- [Your task] Reproduce the records below exactly, but leave their pictures out of the copy.

- [Dataset excerpts]
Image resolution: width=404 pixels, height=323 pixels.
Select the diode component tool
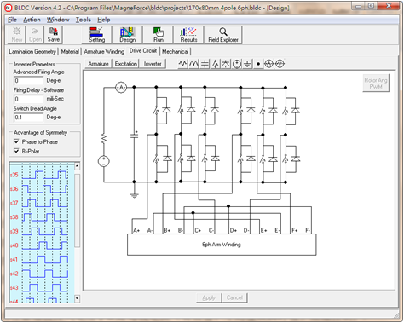(226, 64)
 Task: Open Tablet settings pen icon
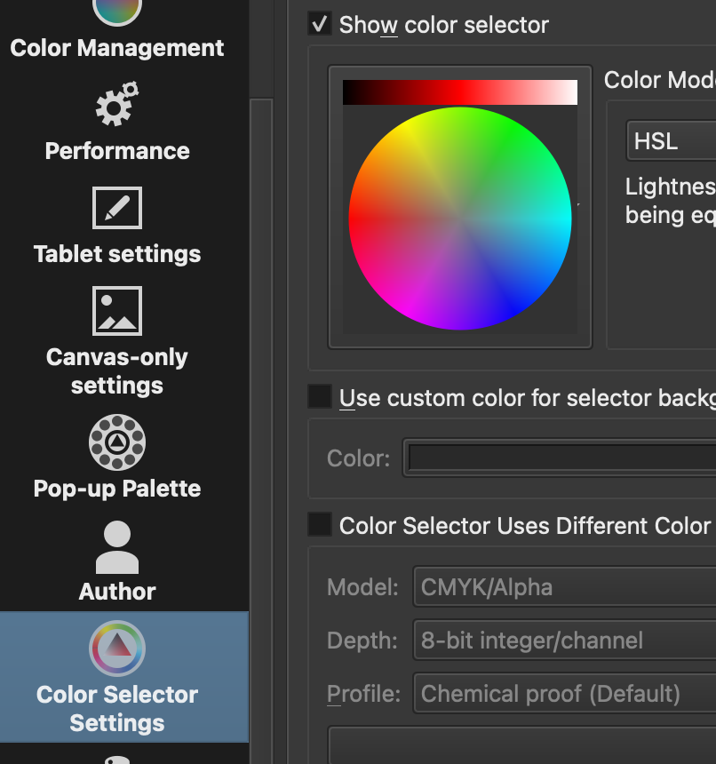point(117,207)
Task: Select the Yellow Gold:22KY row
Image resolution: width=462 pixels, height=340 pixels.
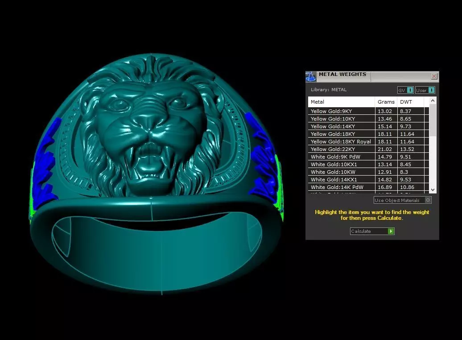Action: point(368,149)
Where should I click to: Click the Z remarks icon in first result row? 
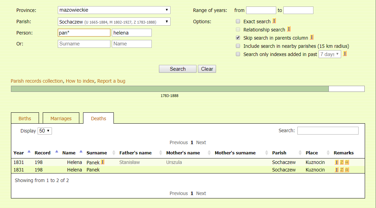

- [Response for this exercise]
Image resolution: width=404 pixels, height=323 pixels.
Select the diode component tool
(226, 64)
 Task: Open Tablet settings pen icon
point(117,207)
Task: Select the Yellow Gold:22KY row
Image resolution: width=462 pixels, height=340 pixels.
Action: point(368,149)
Where should I click to: Click the Z remarks icon in first result row? 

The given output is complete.